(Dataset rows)
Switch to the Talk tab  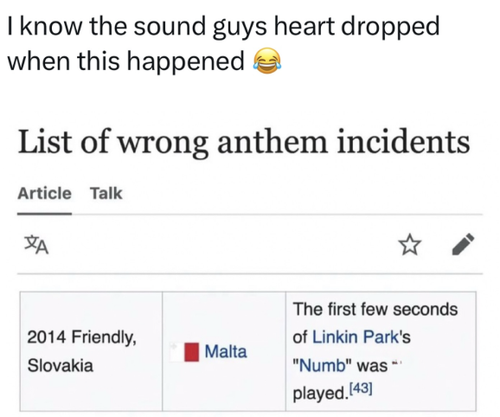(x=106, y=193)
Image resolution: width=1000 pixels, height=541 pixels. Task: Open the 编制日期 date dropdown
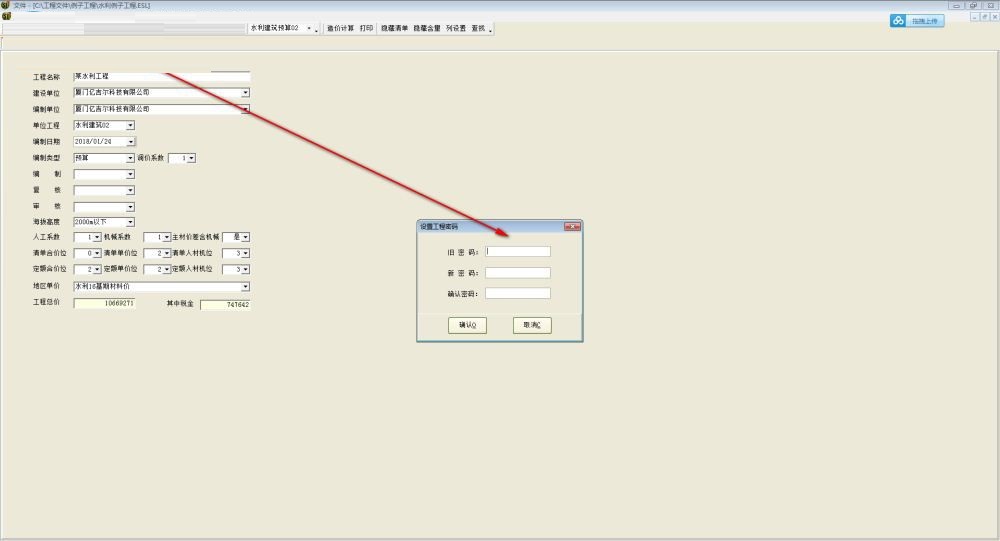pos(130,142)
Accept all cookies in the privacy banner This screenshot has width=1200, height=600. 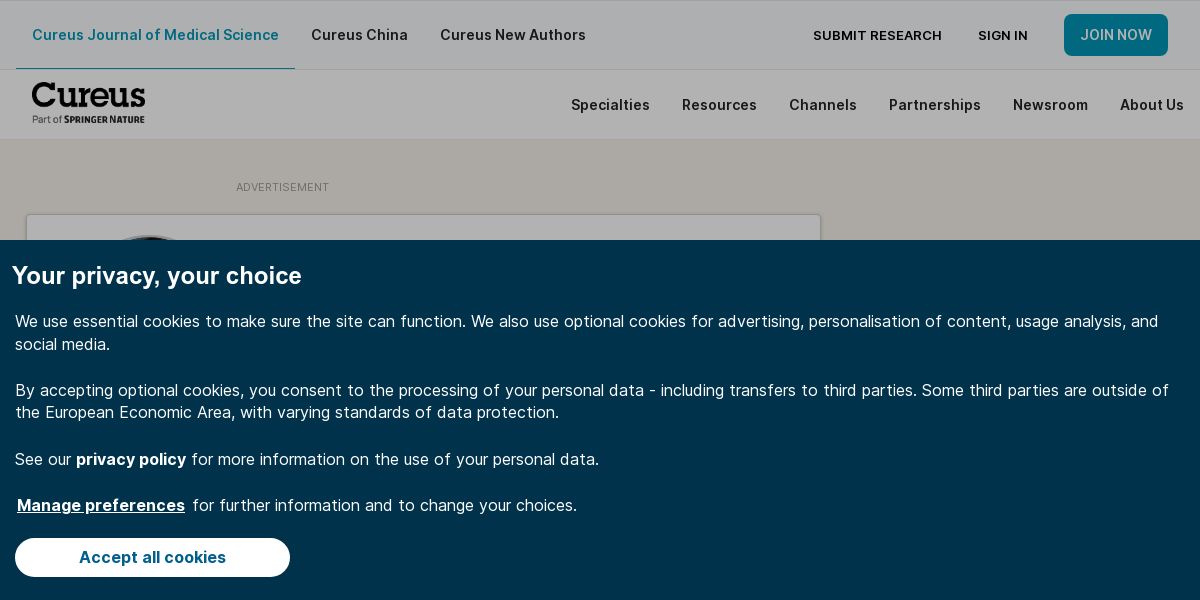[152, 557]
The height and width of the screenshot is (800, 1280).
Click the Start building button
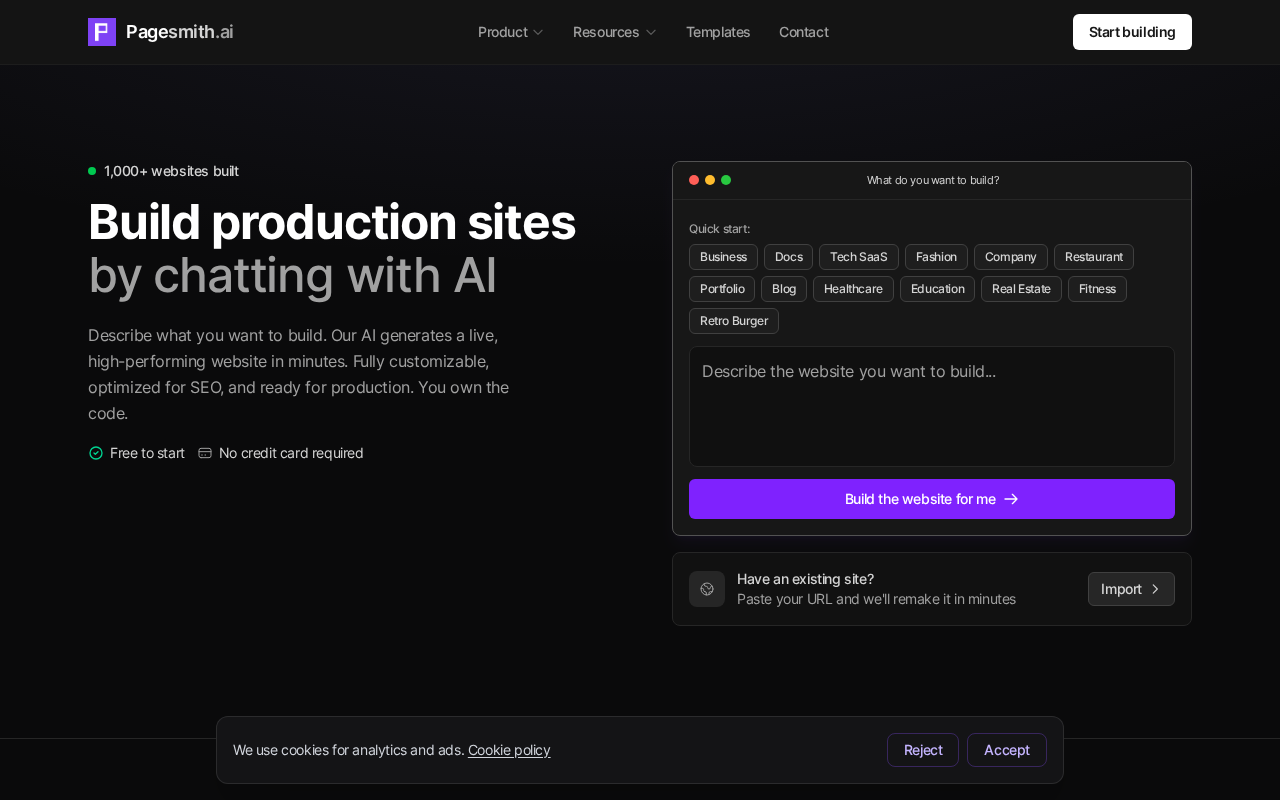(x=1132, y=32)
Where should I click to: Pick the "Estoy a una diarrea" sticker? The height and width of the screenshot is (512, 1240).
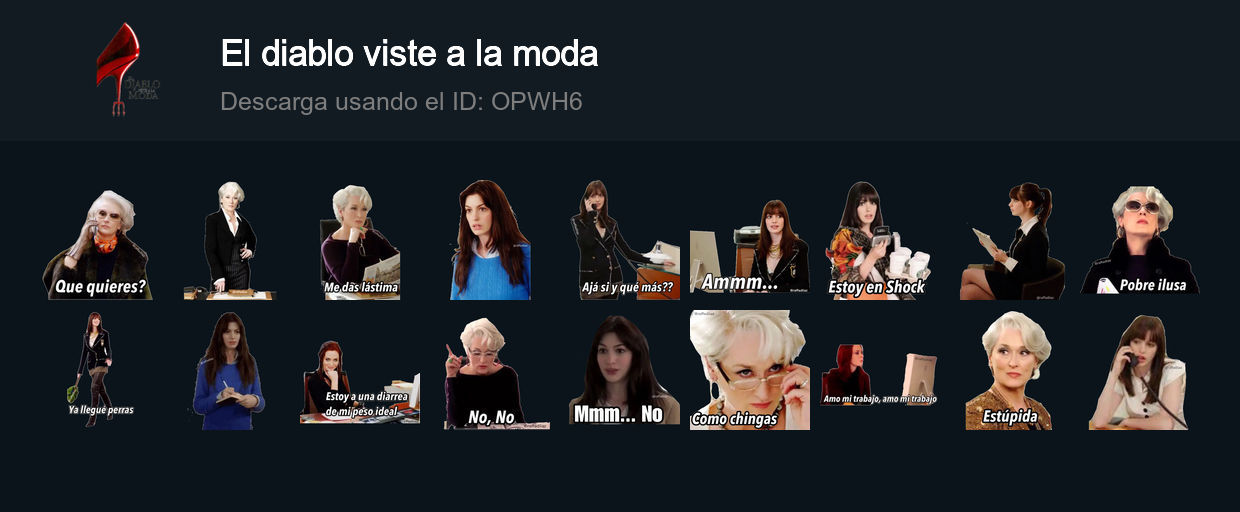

Task prompt -
Revise the records from the line containing "The height and width of the screenshot is (800, 1280)." through the end of the records, replacing "button" with "link" and changing nothing else. Leave the pictures out.

Full answer -
The height and width of the screenshot is (800, 1280).
Click the Start building link
(x=1132, y=32)
Where should I click to: Pick the "Estoy a una diarrea" sticker? The height and width of the screenshot is (512, 1240).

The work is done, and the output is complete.